-- ACTIVITY --
The line containing "This screenshot has height=734, width=736." and every line after it, through the end of the records below: repeat them exactly, nothing more.

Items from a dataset
##########

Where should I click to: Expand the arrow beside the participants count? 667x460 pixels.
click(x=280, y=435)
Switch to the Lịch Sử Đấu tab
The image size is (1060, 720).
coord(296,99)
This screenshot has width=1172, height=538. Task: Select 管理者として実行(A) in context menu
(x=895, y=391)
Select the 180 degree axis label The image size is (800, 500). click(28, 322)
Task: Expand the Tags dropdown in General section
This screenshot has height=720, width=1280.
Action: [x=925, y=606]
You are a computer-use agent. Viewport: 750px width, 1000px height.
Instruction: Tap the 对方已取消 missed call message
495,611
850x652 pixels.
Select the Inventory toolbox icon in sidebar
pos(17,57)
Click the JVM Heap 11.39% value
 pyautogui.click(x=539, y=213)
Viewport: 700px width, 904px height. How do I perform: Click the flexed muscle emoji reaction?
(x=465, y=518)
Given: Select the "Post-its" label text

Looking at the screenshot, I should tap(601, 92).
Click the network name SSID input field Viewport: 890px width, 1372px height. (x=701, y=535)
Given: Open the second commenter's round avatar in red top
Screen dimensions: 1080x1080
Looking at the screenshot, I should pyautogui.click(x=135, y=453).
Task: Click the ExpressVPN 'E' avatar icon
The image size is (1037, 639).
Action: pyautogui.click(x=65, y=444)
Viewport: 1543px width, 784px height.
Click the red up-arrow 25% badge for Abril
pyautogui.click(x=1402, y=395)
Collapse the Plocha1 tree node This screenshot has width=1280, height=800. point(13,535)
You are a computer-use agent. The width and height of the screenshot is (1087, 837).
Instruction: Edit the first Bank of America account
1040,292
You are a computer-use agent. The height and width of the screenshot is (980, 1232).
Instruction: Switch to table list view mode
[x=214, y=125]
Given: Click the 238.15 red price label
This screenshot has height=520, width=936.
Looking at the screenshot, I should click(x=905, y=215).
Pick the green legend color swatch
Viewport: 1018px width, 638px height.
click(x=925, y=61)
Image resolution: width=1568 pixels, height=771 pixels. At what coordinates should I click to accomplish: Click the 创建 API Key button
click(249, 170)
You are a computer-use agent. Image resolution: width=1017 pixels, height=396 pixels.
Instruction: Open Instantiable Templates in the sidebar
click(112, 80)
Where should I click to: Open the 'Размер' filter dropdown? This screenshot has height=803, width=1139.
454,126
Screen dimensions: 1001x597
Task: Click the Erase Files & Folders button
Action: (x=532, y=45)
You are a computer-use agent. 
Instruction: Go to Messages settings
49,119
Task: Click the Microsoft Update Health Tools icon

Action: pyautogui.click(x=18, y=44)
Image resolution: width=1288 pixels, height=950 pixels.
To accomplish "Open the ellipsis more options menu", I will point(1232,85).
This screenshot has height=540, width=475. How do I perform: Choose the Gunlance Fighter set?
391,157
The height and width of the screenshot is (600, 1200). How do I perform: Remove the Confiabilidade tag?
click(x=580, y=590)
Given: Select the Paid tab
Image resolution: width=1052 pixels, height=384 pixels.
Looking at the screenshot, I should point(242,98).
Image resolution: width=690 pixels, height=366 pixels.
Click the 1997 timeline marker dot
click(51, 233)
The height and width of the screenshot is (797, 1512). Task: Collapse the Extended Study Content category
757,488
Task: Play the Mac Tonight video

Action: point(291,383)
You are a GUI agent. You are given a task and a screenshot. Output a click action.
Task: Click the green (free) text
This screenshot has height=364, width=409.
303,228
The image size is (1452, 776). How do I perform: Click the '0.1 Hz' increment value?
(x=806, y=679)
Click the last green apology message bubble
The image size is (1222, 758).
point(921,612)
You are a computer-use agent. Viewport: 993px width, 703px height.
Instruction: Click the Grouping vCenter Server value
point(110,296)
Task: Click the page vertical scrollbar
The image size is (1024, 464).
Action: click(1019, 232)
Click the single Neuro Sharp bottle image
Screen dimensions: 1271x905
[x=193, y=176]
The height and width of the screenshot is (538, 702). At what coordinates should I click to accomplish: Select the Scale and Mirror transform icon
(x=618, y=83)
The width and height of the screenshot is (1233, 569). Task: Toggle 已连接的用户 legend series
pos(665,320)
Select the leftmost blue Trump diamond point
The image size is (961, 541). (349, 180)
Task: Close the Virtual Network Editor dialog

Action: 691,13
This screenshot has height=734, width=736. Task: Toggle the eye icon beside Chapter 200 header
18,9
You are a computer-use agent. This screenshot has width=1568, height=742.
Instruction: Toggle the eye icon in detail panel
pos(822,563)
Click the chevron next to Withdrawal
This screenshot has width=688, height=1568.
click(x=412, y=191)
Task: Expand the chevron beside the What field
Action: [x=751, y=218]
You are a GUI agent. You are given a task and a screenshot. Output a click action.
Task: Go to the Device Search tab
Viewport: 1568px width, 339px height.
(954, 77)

##########

-- REPLY --
This screenshot has height=734, width=736. Task: Toggle the eye icon beside Chapter 200 header
18,9
You are a computer-use agent. This screenshot has width=1568, height=742.
Instruction: Toggle the eye icon in detail panel
pos(822,563)
Click the chevron next to Withdrawal
This screenshot has width=688, height=1568.
click(x=412, y=191)
Task: Expand the chevron beside the What field
Action: [x=751, y=218]
You are a GUI agent. You are given a task and a screenshot. Output a click action.
Task: Go to the Device Search tab
Viewport: 1568px width, 339px height.
(954, 77)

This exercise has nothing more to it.